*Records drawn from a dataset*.
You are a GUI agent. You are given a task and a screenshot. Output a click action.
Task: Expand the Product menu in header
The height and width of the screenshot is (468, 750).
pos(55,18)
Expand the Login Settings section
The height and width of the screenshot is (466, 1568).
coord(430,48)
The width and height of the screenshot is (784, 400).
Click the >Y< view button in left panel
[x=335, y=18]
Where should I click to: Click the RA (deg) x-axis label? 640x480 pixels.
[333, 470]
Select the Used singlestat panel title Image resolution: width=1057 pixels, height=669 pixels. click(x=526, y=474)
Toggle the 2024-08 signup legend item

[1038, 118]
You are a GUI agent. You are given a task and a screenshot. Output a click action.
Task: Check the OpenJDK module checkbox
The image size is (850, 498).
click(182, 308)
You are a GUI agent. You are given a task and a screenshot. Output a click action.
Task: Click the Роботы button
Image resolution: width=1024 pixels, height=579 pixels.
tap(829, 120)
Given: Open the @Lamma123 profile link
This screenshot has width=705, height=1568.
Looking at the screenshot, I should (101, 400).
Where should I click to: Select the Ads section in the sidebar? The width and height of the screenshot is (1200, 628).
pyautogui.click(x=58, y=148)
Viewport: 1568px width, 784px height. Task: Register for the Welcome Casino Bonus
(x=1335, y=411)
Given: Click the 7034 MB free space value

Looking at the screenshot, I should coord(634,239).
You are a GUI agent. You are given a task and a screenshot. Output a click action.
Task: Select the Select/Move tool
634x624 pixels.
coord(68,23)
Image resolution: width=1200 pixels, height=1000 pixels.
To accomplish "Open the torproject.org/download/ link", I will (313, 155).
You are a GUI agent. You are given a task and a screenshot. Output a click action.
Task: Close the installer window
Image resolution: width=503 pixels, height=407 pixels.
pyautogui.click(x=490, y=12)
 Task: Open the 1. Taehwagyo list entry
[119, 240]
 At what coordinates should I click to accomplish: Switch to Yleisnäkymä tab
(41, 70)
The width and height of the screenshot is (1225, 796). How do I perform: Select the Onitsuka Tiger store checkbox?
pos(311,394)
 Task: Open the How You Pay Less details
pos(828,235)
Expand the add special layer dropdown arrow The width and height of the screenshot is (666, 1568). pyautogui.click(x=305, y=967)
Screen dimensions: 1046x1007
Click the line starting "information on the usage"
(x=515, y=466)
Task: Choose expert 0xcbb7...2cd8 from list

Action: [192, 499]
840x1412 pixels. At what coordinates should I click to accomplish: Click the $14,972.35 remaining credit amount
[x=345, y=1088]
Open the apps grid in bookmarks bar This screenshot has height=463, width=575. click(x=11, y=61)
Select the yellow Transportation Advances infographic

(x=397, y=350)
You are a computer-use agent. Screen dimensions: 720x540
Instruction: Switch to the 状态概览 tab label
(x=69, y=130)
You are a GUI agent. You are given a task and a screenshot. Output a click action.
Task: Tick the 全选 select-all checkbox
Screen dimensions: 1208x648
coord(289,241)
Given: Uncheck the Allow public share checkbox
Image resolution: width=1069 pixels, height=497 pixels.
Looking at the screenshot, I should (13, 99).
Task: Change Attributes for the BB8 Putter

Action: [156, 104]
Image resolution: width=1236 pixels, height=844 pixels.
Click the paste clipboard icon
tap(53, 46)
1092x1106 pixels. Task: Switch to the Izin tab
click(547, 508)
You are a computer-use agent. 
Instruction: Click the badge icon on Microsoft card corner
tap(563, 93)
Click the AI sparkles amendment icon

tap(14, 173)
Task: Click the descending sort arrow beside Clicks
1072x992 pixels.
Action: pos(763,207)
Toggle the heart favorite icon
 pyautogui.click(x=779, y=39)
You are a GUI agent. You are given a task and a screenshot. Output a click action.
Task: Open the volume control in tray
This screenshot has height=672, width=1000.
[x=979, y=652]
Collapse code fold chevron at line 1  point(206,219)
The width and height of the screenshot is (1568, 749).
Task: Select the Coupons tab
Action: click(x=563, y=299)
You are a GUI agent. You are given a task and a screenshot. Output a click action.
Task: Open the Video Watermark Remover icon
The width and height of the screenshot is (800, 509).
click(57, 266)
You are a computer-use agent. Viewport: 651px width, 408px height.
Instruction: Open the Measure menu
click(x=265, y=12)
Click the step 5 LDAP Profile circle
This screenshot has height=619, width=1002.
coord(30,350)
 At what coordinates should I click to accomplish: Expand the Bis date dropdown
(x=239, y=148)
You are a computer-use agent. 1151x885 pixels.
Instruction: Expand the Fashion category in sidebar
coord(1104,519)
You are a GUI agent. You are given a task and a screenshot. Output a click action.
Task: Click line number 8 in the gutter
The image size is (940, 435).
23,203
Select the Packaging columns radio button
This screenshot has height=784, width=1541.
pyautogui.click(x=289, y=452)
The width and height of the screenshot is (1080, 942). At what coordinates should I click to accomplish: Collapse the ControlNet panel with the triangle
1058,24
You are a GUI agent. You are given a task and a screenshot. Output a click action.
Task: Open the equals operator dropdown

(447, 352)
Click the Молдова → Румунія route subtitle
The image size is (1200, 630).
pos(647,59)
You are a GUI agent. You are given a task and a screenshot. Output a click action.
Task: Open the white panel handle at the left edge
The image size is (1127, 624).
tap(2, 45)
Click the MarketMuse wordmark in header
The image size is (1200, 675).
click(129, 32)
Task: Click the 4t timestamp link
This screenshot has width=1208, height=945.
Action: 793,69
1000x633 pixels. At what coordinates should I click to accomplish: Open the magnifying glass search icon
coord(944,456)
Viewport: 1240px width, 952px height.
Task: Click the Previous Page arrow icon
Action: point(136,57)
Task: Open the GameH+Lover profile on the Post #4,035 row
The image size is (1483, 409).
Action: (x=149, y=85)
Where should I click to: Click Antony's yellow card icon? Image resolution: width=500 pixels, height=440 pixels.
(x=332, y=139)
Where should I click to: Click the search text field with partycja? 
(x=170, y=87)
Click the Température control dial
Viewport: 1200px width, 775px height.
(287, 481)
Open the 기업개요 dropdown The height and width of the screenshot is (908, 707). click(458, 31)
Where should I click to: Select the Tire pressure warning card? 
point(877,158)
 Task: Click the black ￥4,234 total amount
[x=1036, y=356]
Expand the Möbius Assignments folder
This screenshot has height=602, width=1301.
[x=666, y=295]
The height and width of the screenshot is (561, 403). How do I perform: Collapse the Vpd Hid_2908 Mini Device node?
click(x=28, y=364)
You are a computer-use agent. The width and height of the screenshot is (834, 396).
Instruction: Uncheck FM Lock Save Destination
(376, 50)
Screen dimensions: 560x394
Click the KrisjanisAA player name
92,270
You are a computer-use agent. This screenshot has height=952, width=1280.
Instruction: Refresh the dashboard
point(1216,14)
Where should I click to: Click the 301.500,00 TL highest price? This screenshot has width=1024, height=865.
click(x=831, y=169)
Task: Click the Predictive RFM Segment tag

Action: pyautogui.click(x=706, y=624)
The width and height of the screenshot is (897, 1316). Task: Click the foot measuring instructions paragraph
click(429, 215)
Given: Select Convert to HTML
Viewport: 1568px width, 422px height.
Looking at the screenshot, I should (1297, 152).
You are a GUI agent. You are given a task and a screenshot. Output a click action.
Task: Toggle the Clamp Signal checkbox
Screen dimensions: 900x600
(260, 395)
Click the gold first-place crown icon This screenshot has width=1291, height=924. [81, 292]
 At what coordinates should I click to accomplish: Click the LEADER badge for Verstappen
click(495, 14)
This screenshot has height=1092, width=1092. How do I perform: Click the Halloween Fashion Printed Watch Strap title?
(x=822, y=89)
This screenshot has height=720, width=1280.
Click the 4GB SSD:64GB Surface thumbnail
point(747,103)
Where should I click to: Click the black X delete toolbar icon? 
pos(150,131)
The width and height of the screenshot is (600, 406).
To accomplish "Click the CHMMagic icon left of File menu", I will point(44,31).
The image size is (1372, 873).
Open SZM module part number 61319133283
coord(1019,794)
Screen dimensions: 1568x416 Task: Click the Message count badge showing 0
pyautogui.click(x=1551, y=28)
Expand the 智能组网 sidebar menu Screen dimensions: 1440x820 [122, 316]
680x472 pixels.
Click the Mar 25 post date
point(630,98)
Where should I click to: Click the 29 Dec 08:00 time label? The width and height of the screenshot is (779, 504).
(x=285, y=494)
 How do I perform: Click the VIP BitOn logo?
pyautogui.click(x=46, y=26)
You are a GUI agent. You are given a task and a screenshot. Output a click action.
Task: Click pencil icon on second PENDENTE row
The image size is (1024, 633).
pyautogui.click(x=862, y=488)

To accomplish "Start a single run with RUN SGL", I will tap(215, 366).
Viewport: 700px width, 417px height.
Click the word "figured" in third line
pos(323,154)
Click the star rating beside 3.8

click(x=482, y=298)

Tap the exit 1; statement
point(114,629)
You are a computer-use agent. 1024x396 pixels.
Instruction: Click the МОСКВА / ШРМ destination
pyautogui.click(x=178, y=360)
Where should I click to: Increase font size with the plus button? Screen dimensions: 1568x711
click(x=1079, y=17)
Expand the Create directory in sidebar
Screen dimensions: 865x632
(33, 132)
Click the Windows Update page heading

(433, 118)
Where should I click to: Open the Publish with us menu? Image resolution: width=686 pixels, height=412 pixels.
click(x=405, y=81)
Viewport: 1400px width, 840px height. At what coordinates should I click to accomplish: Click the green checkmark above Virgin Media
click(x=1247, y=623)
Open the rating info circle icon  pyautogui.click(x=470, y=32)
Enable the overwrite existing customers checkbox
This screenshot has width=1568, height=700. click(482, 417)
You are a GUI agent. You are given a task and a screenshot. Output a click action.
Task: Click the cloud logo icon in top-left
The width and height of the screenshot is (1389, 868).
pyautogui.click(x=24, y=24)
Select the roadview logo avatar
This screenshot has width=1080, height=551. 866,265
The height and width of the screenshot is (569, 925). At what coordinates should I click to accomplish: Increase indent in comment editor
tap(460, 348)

*What you need to do*. Copy out, from the records above, every line that holds the string "computer".

*Result of this exercise*.
You are a computer-use agent. Screen dimensions: 720x540
You are a computer-use agent. 
You are a computer-use agent. Viewport: 651px width, 408px height.
You are a computer-use agent. 1151x885 pixels.
You are a computer-use agent. The width and height of the screenshot is (834, 396).
You are a computer-use agent. This screenshot has height=952, width=1280.
You are a computer-use agent. 1024x396 pixels.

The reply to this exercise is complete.